Moins de trois minutes, chrono en main, pour qu’un robot humanoïde de 90 kilos éjecte sa batterie épuisée, en clipse une fraîche et reparte travailler comme si de rien n’était. Boston Dynamics vient de dévoiler cette capacité d’auto-swap intégrée à la version de production d’Atlas, et le détail, qui pourrait passer pour une coquetterie d’ingénieur, recèle en réalité l’une des clés les plus convoitées de la robotique industrielle contemporaine.
Le problème que cette prouesse résout est d’une banalité confondante, et c’est précisément ce qui le rend si redoutable. Un humanoïde qui soulève des caisses pendant quatre heures (deux heures en charge lourde) finit invariablement par tomber à plat. La recharge conventionnelle engloutit environ 90 minutes, un gouffre de productivité que n’importe quel directeur d’usine regarde avec effroi. Avec le swap autonome, Atlas détecte lui-même la baisse de charge, rejoint sa station, effectue l’échange et reprend sa tâche… le tout sans qu’un opérateur humain ait à lever le petit doigt. L’arithmétique devient alors vertigineuse, car un parc de batteries en rotation permet théoriquement un fonctionnement 24 heures sur 24, sept jours sur sept.
Le gabarit du robot, 1,90 mètre pour une envergure de bras de 2,30 mètres, a été pensé pour s’insérer dans des espaces conçus pour des travailleurs humains, sans infrastructure boulonnée supplémentaire ni recâblage électrique (le chargeur accepte du 110 V ou du 220 V standard). Atlas peut soulever 30 kilos en continu et brièvement arracher jusqu’à 50 kilos, le tout bardé de capteurs tactiles dans les mains et d’un système de caméras offrant une vision à 360 degrés. L’ensemble est certifié IP67, autrement dit lavable au jet, ce qui en dit long sur les environnements crasseux auxquels Boston Dynamics destine sa machine.
Hyundai Motor Group, propriétaire de Boston Dynamics et premier client déclaré, a déjà planifié l’intégration d’Atlas dans son Robotics Metaplant Application Center en Géorgie, avec des flottes prévues dès 2026. Le calendrier industriel du constructeur automobile prévoit des tâches de séquençage de pièces validées en 2028, puis un assemblage plus complexe à l’horizon 2030. Hyundai ambitionne par ailleurs de bâtir une capacité de production pouvant atteindre 30 000 robots par an d’ici 2028, un chiffre qui donne le vertige quand on songe qu’il y a encore deux ans, Atlas n’était qu’une vedette de vidéos virales enchaînant saltos et chorégraphies.

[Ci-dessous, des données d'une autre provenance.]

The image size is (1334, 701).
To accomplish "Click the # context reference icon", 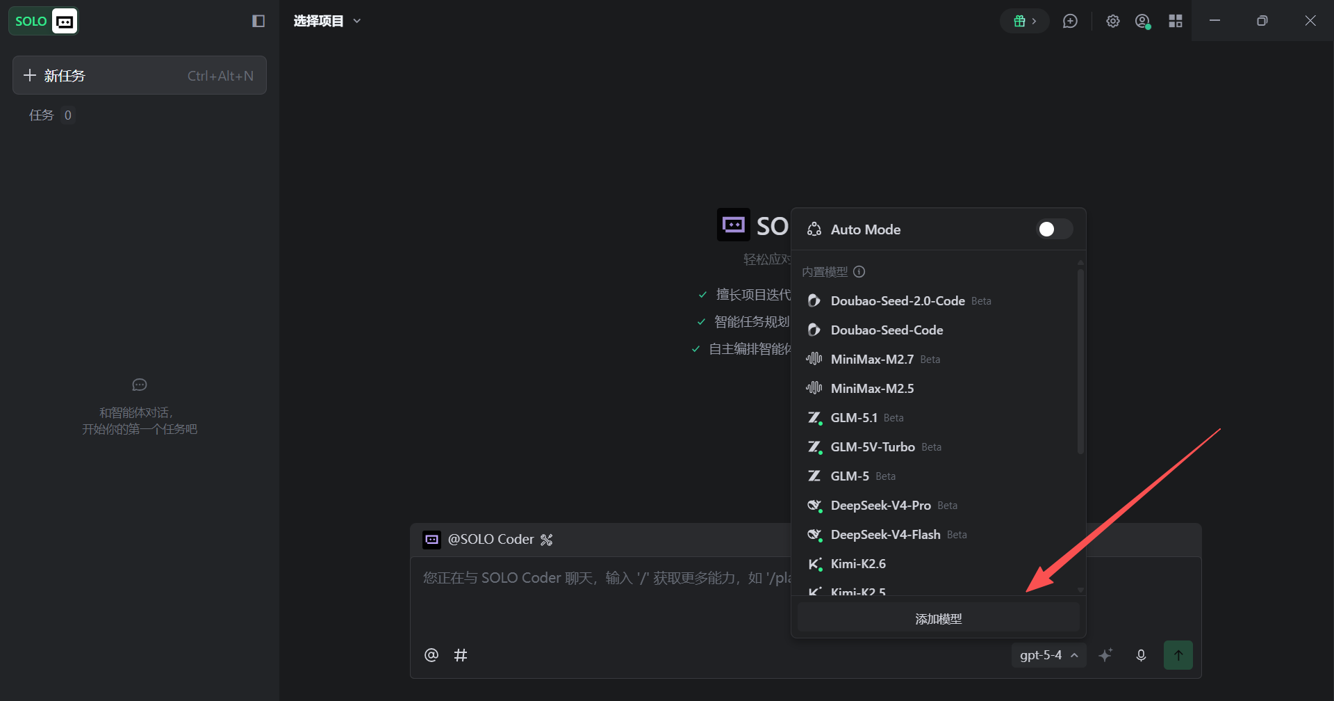I will coord(461,655).
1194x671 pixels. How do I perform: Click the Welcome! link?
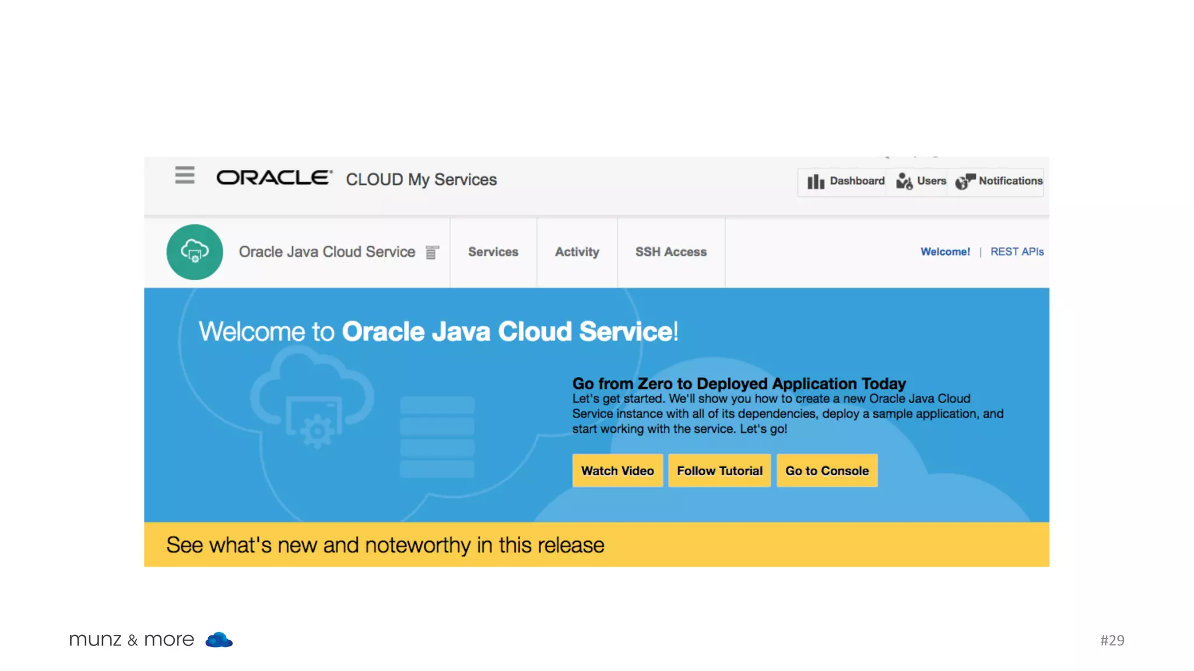(x=945, y=252)
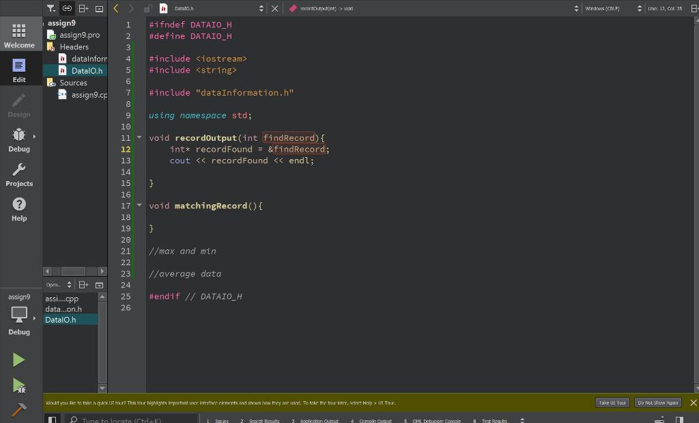
Task: Click the Take UI Tour button
Action: (612, 402)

Le partenariat noué avec Google DeepMind, annoncé lors du CES 2026, ajoute une couche d’intelligence qui pourrait bien transformer chaque compétence physique en actif logiciel distribuable. Une fois qu’un Atlas maîtrise une nouvelle manipulation, cette aptitude peut être déployée sur l’ensemble de la flotte, à la manière d’une mise à jour applicative. Les modèles de fondation Gemini Robotics de DeepMind sont censés accélérer cet apprentissage, permettre au robot de comprendre le contexte de son poste de travail et, à terme, d’extraire des données opérationnelles exploitables pour les équipes humaines.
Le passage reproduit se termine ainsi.